**Texto mostrado**.
━━━━━━━━━━━━━━━━━━━━
LA Primera República fue un episodio efímero y profundamente lamentable de la Historia española del siglo XIX. Durante su breve duración, no sólo los escasos republicanos de la época fueron incapaces de articular un sistema político viable, sino que además la nación se vio amenazada por la posibilidad de verse desintegrada por episodios como el del cantón de Cartagena e, incluso, estuvo a punto de degenerar en una dictadura armada bajo Castelar. El fracaso republicano —que, a su vez, había sido precedido por otro fiasco monárquico en la persona de Amadeo de Saboya— acabó desembocando en una restauración borbónica. El sistema creado entonces pretendía copiar el que existía en Gran Bretaña y, en buena medida, lo consiguió. Dos partidos, liberal y conservador, se alternaron en el poder mientras la nación intentaba modernizarse y superar las secuelas de la invasión francesa de 1808-1813 y de las convulsiones decimonónicas. El logro de esa meta se vio obstaculizado por un conjunto de fuerzas antisistema dotadas de una ideología utópica. A pesar de sus enormes diferencias, todas ellas compartían un feroz antiparlamentarismo, una clara oposición a la monarquía, un carácter muy minoritario y una muy reciente aparición en la Historia. No otro sería el carácter de los nacionalistas catalanes y, después, vascos, de los socialistas y anarquistas, y, por supuesto, de los diversos grupúsculos republicanos.
━━━━━━━━━━━━━━━━━━━━
**Datos proporcionados**.

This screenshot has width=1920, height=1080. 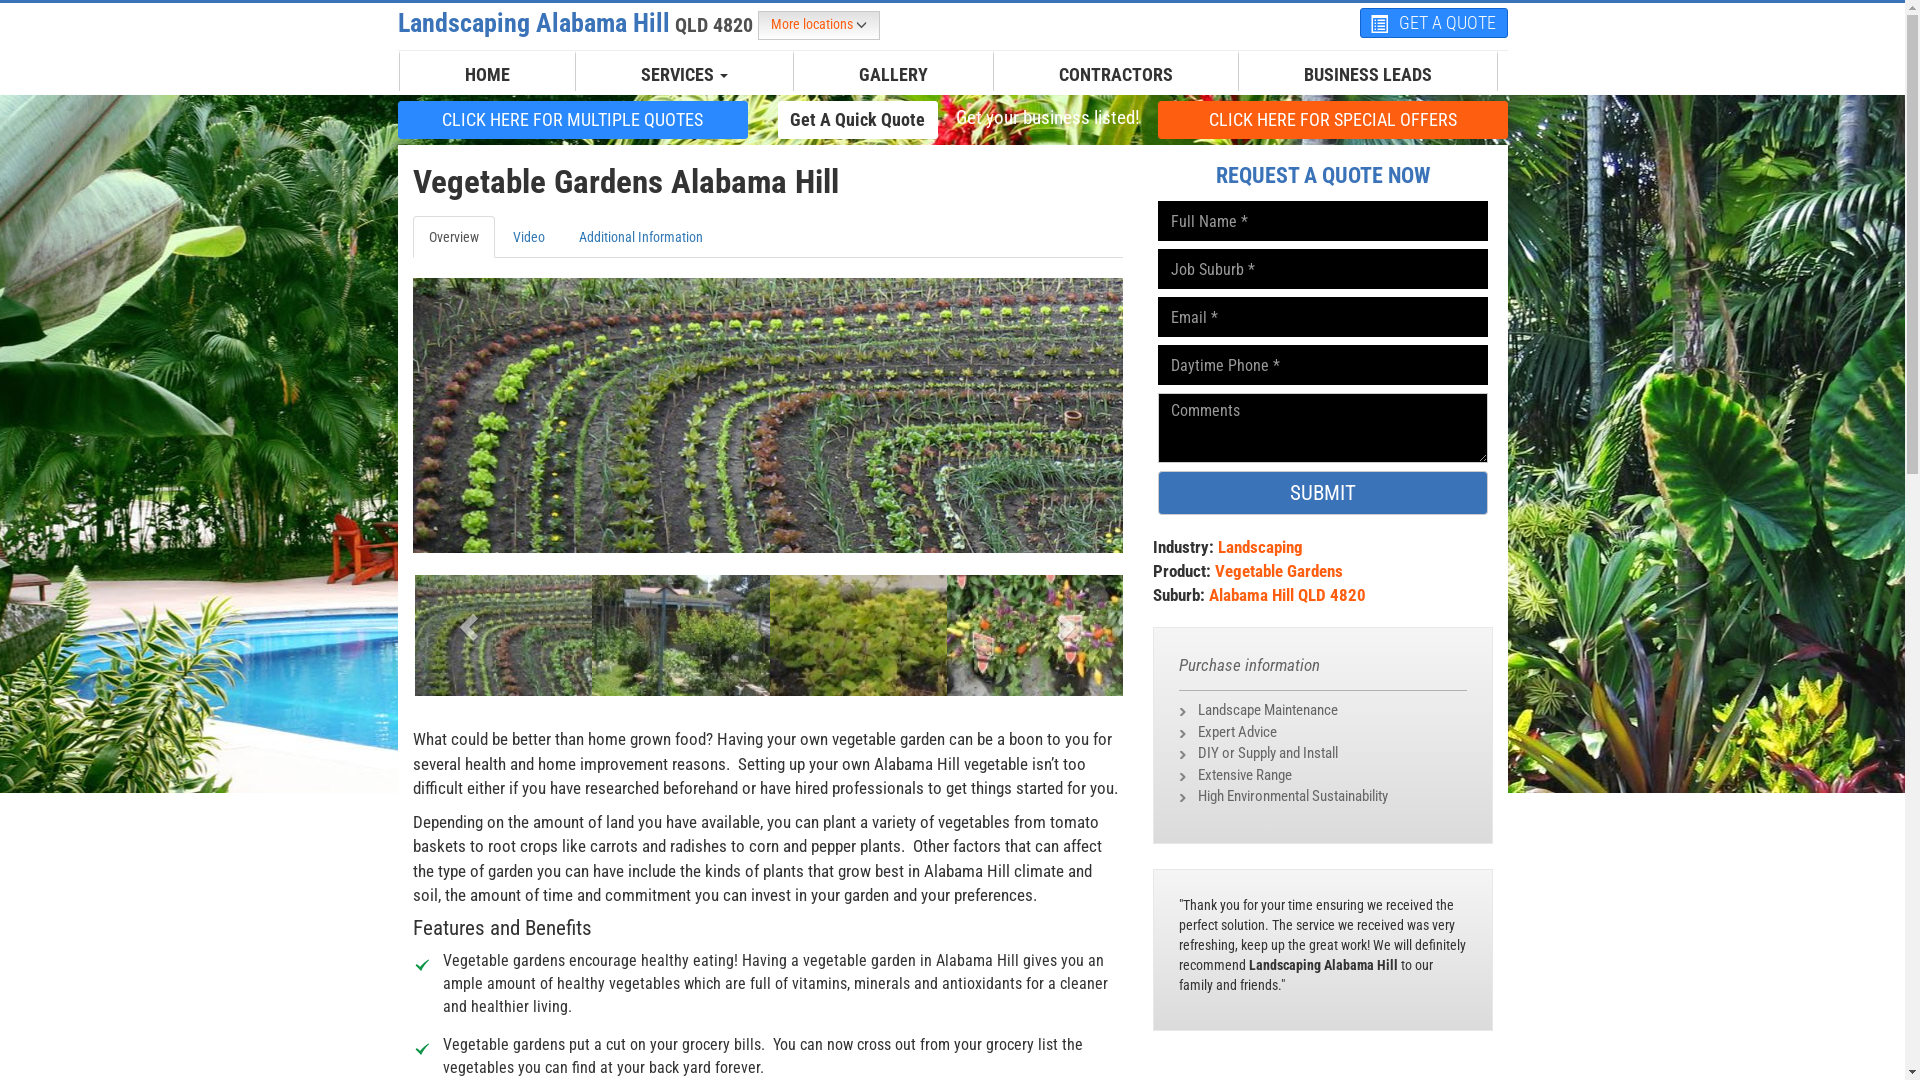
━━━━━━━━━━━━━━━━━━━━
**Instrucciones de trabajo**.
1. En el texto sobre la Primera República, ¿qué país tomaba como modelo el sistema creado con la restauración borbónica?
2. Retoma el texto sobre la Primera República española a partir de su última oración.

**Respuestas**.
1. Gran Bretaña.

2.
En los inicios del siglo XX, el peso social de todas estas fuerzas era reducido, pero, a pesar de todo, tenían la resolución de aniquilar el sistema constitucional y sustituirlo por sus respectivas utopías, que iban de la dictadura del proletariado socialista al jacobinismo republicano pasando por la independencia de regiones españolas en un régimen idealizado. Partiendo de esa base, las fuerzas antisistema de carácter republicano pensaron ya desde esa época en una toma del poder no democrática sino apoyada en el ejército, en la subversión de la calle y en la agitación mediática, que les permitiera acabar con la monarquía y abrir cauce hacia sus bien poco compatibles metas. Una clara manifestación de esa visión política fue la denominada Revolución de 1917.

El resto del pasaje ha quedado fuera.